Une attaque coordonnée au cœur du Clos-des-Roses
Quatre caméras de vidéoprotection, déployées dans des zones stratégiques du quartier du Clos-des-Roses, ont été prises pour cible par des tirs. Les faits, révélés par Philippe Marini, maire de Compiègne et président de l’Agglomération de Région de Compiègne, surviennent dans une zone bien connue pour être le théâtre d’activités liées au trafic de stupéfiants. L’élu a confirmé que ces actes visent à « tenter d’aveugler les forces de l’ordre et protéger les trafics ».
« Si les caméras les dérangent, c’est qu’elles fonctionnent », martèle Philippe Marini, résolu à poursuivre son combat contre l’insécurité dans la ville.

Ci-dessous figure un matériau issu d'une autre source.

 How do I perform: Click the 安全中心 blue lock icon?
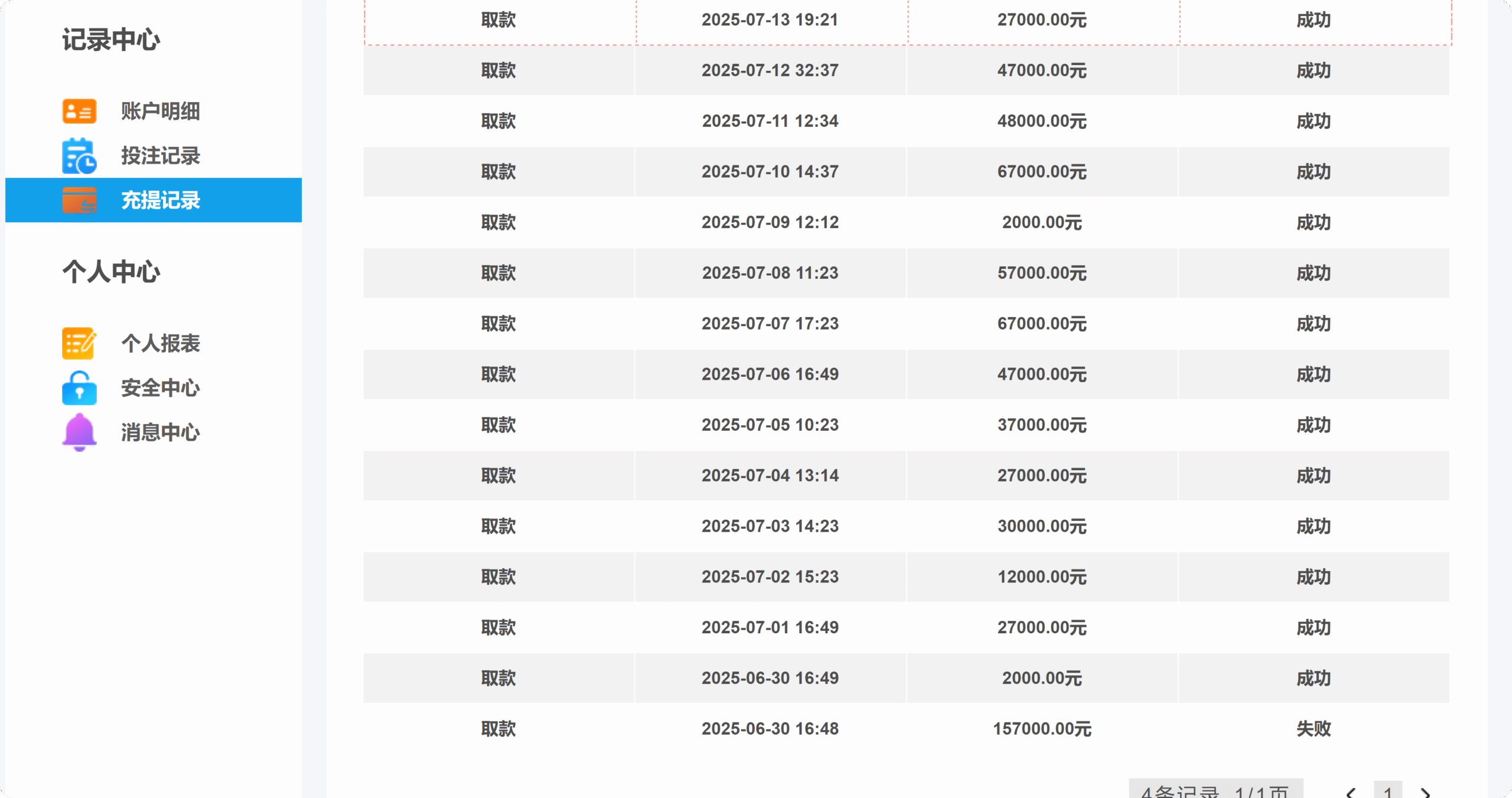(x=79, y=388)

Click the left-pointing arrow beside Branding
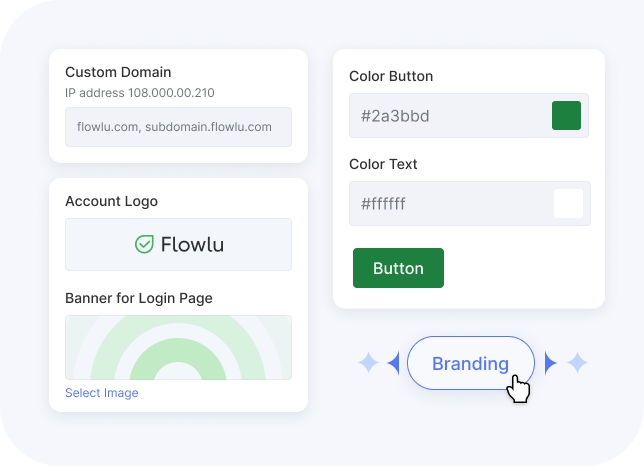pyautogui.click(x=393, y=363)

Une surveillance ciblée dans une zone sous tension
Les caméras vandalisées se trouvent en des points clés du quartier :
- Au niveau du square Hector-Berlioz, point névralgique connu pour les deals de stupéfiants ;
- Sur un lampadaire à proximité du rond-point Anne-Marie Vivé, un passage stratégique ;
- À la place du marché, où une caméra surplombait les abords d’un immeuble ;
- Enfin, à la rue Alexandre Dumas, l’un des cœurs actifs du réseau de vidéosurveillance communal.
Chaque caméra avait pour mission de surveiller des zones où des regroupements de jeunes sont fréquents, souvent associés à des activités illicites.

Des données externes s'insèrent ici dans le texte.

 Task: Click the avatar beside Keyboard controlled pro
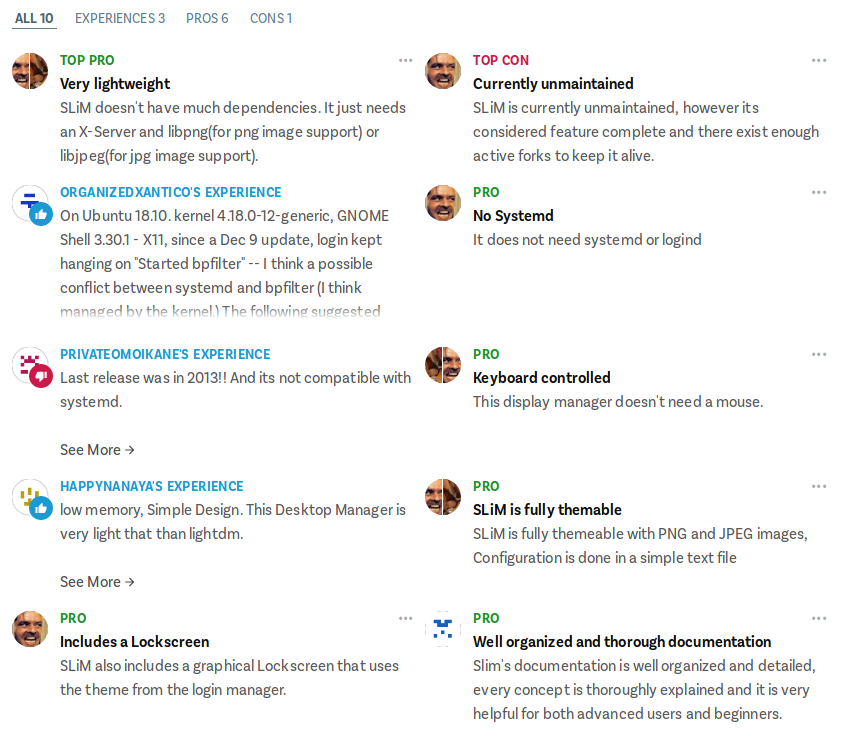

Une riposte immédiate des autorités locales
Face à cette attaque, Philippe Marini a réaffirmé sa détermination. Il a annoncé le remplacement imminent des dispositifs endommagés. « D’autres dispositifs suivront », promet-il. Les images enregistrées par le centre de supervision intercommunal (CSI), situé à Margny-lès-Compiègne, sont en cours d’analyse pour identifier les auteurs des faits.

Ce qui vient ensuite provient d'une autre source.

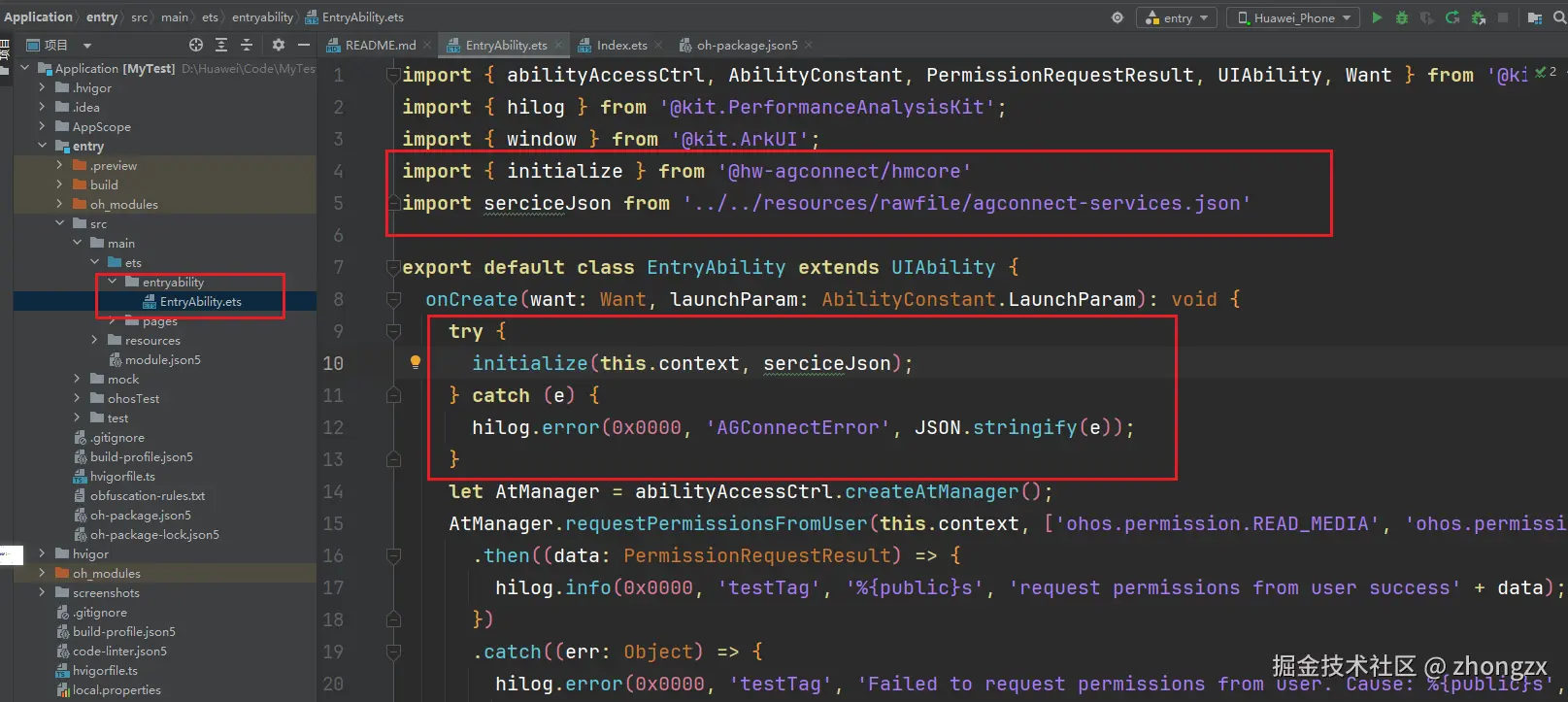
Task: Click the light bulb hint on line 10
Action: click(x=416, y=362)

Le maire, soutenu par la police nationale et municipale, entend envoyer un message clair : « Les voyous n’intimideront personne. Ils seront traqués sans relâche. »
La sécurité, un défi permanent
Cet événement souligne une nouvelle fois les tensions qui règnent dans certains quartiers sensibles. La lutte contre l’insécurité et le trafic de drogue reste un enjeu majeur pour les collectivités locales comme pour les forces de l’ordre. Alors que le maire insiste sur l’efficacité des caméras de vidéosurveillance, la question de la réinstallation rapide et du renforcement des dispositifs est au cœur des priorités.
Compiègne, comme nombre de communes françaises, fait face à des défis considérables dans sa quête de quiétude urbaine. Ce dernier acte de vandalisme rappelle à quel point la maîtrise de l’espace public reste un combat de tous les instants.